Anti-money laundering regulations have gone too far
There was an avalanche of Belgian top tax experts’ comments on Twitter a few weeks ago, following the Supreme Court ruling of 13 October 2020. The stumbling block was the burden of proof in money laundering cases. Anyone who thought that hard evidence must be presented before someone can be charged with money laundering is wrong. Translated into layman’s terms, the Supreme Court confirmed that the courts may infer an illegal financial advantage from related, consistent facts that suggest such a gain.
This won’t really come as a surprise to anyone who has followed the developments in the application of anti-money laundering legislation. Yet, it obviously feels very unfair. It looks like a violation of our property right, and it may be so. The European Court of Human Rights will have to consider whether presumptions are sufficient to be able to pronounce an asset forfeiture in a money laundering case.

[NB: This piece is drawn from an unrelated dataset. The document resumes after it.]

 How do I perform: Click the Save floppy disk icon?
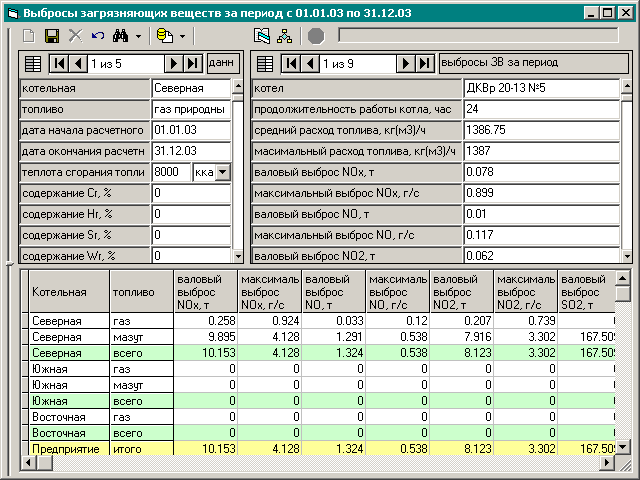52,36
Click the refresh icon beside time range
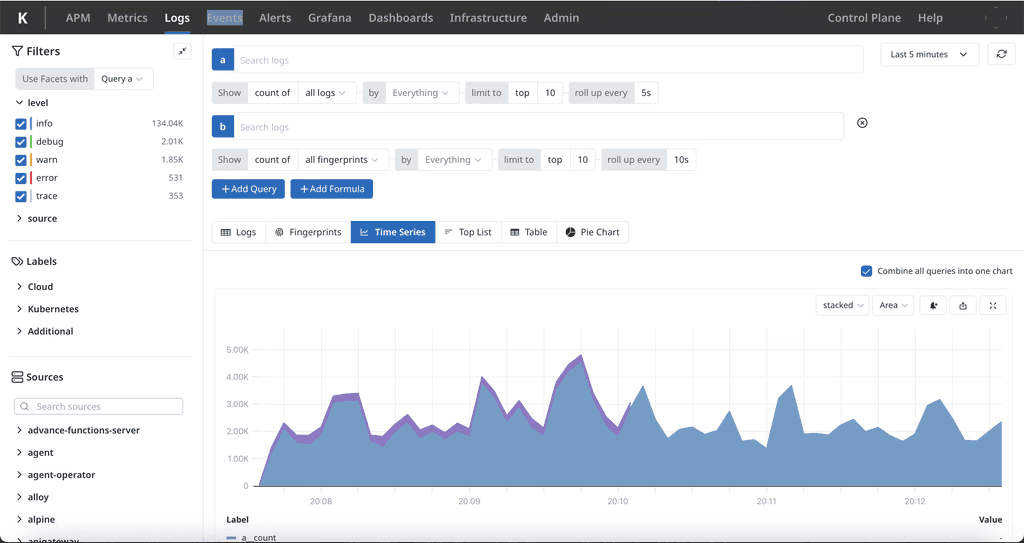The height and width of the screenshot is (543, 1024). (1001, 54)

The judgment will spread through the financial sector like a shock wave. The European Banking Authority (EBA) already fears that anti-money laundering regulations have gone too far. In recent years, policymakers have kept tightening the thumbscrews on banks that don’t keep a close eye on their customers. Since they may end up paying hefty fines, they are not likely to take the slightest risk. They would rather stop providing services, refuse customers or sever relationships with some customers. This tipping point has almost been reached. The banks are under enormous pressure. Due to overly aggressive regulations and compliance requirements, they are throwing the baby out with the bathwater.

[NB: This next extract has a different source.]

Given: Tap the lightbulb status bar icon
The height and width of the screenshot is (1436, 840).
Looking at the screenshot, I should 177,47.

“The strain that the anti-money laundering legislation can put on the financial system has gradually reached breaking point.”
This de-risking approach is taking legitimate companies and individuals hostage. Not just in Europe, in Belgium as well. Ebury is such an example. This financial institution with a worldwide presence offers a platform to manage and execute international payments. The regulator is forcing the company to make its anti-money laundering policy too strict. As a result, Ebury only releases customers’ funds after intensive screening, which means long waiting times when going through the platform. A number of account holders are therefore faced with insurmountable problems. Being able to carry out transactions is just as important for companies as food and water are for a person. The president of the Brussels Business Court has already had to intervene. Ebury was legally ordered to transfer all funds within 24 hours of service of this ruling.

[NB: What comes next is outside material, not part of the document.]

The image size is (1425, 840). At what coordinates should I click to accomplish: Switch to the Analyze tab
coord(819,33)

If banks are entrusted with far-reaching investigative tasks, the Supreme Court ruling will further increase the tension in that environment. The strain that the anti-money laundering legislation can put on the financial system has gradually reached breaking point. Fortunately, I am not alone in saying that, and financial institutions are not alone in thinking it even though they don’t dare to say it out loud. The European Banking Authority, which is also known for its diplomacy, will rock the boat.